Por outro lado, a liberdade de expressão, tão cara às democracias, o acesso à internet, tornaram-se uma enorme fonte de problemas e de desinformação. O fenómeno das fake news afasta muitos doentes dos medicamentos, das vacinas, cria verdadeiras correntes de medo e interfere com uma boa gestão dos cuidados de saúde, implicando atrasos de diagnóstico e de tratamento com os inevitáveis custos em produtividade, tempo de vida, qualidade de vida e, e de novo, económicos.

Em situações de crise, como a pandemia pelo Covid-19 tão eloquentemente demonstrou, a necessidade de tomada de decisões no plano internacional, envolvendo países e governos com visões tão distintas entre si, gerou discussões mais arrastadas, com perda preciosa de tempo, com avanços e recuos sucessivos e com a adopção de medidas não raramente inconstitucionais e que, procurando proteger uns, acabaram por deixar de fora tantos outros que viram a sua saúde comprometida e a sua vida irreversivelmente encurtada.

Numa outra perspectiva, sendo um governo democraticamente eleito, as suas medidas na saúde e em tudo o resto, obedecem demasiadas vezes aos ciclos eleitorais e não aos momentos em que seriam verdadeiramente relevantes.

Os exemplos podiam multiplicar-se.

Estive na semana passada em Abu Dhabi. Ainda nessa altura não sabia que iria preparar este texto, mas tinha já conversado com mais de duas dezenas de pessoas das mais variadas origens (Itália, Holanda, Chile, Filipinas Paquistão, etc). Sem excepção, os cuidados de saúde foram apontados como equitativos, de qualidade e, sobretudo, eficazes. A própria pandemia foi utilizada como exemplo, tendo sido implementado rapidamente um sistema de diagnóstico e de vacinação que incluiu toda a população a custo zero. E, provavelmente, grande parte da velocidade desta resposta derivou da existência de um fluxo financeiro generoso mas também de um processo de decisão muito mais centralizado, muito menos pulverizado e muito mais rígido.

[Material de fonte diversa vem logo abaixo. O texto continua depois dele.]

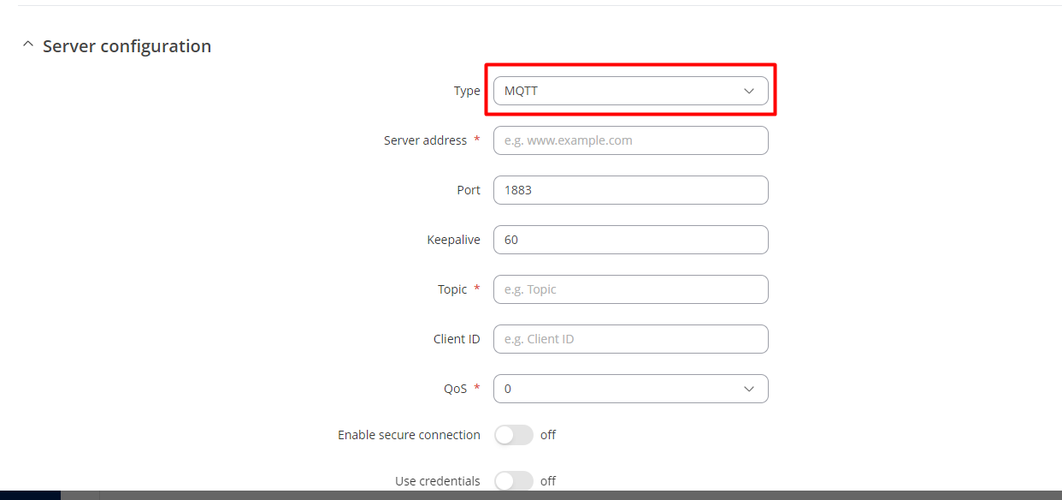1062x500 pixels.
Task: Click the Server address label
Action: pos(425,140)
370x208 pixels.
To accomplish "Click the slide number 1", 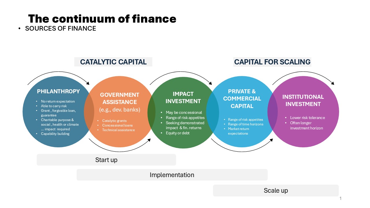I will (341, 198).

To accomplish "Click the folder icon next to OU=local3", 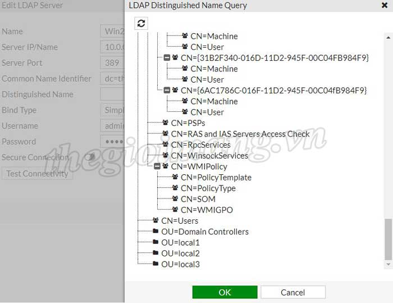I will click(x=156, y=264).
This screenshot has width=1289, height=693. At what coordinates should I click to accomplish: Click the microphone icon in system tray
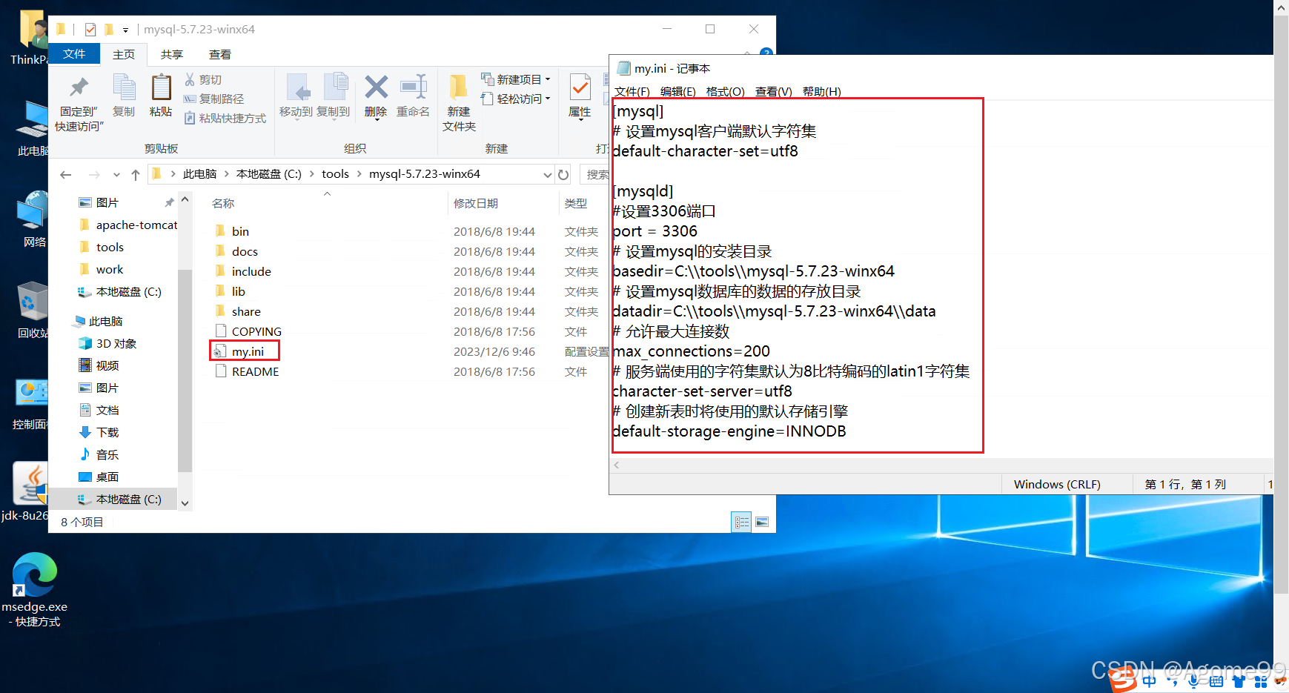pyautogui.click(x=1193, y=680)
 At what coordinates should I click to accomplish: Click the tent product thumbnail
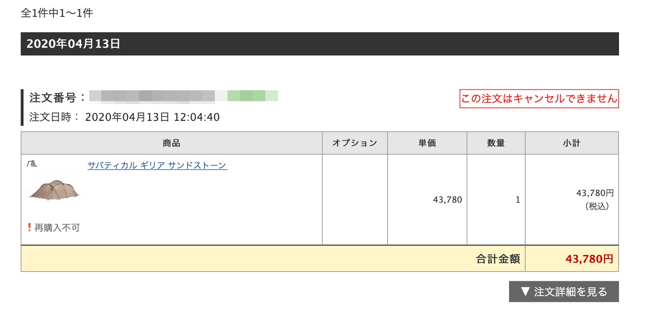[54, 190]
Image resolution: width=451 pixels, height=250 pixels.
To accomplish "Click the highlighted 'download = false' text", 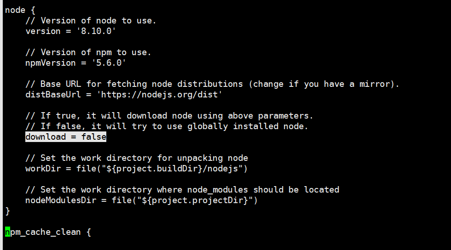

Significa isto que os regimes autocráticos permitem respostas melhores no que se refere à saúde? Em alguns casos, sim, sem dúvida.

Significa isto que os regimes democráticos têm mais dificuldade em implementar um modelo de prestação de cuidados de saúde, universal, justo e equitativo? Em muitos casos a resposta continua a ser afirmativa.

Como ficamos então?

A saúde não tem preço, mas tem um custo. A democracia, sendo nas palavras de Winston Churchill, o pior dos regimes à excepção de todos os outros, encerra em si mesma inúmeras falhas que, quando toca à saúde, podem ter consequências fatais. Ninguém duvida que muitas pessoas morreram durante e após a pandemia como consequência de decisões erradas…

A resposta para podermos ter uma melhor saúde em democracia passará, inevitavelmente, por um maior rigor, uma maior disciplina e pela existência de algoritmos de decisão mais estreitos e fáceis de implementar. O tempo que medeia entre o verbo e a acção tem de ser menor. O combate à desinformação e o investimento em literacia terão de ser reforçados.

Como me disse uma das pessoas com quem conversei em Abu Dhabi: “existem decisões que não podem esperar. E aqui elas não esperam”.

Talvez, no fundo, do que realmente precisamos é de líderes que, imbuídos de um espírito democrático e amantes da liberdade, saibam tomar em mãos os diferentes processos em curso e, num constante fluxo de comunicação aberta, franca mas firme, decidam os passos que podem e devem ser dados.

A democracia, como o filme de Sergio Leone, tem o bom, o mau e o vilão. Mas, do mesmo modo que o filme, a democracia é um marco na nossa vida. Que ela perdure, que resista aos ares dos tempos e que possa dar-nos a todos mais e melhor saúde.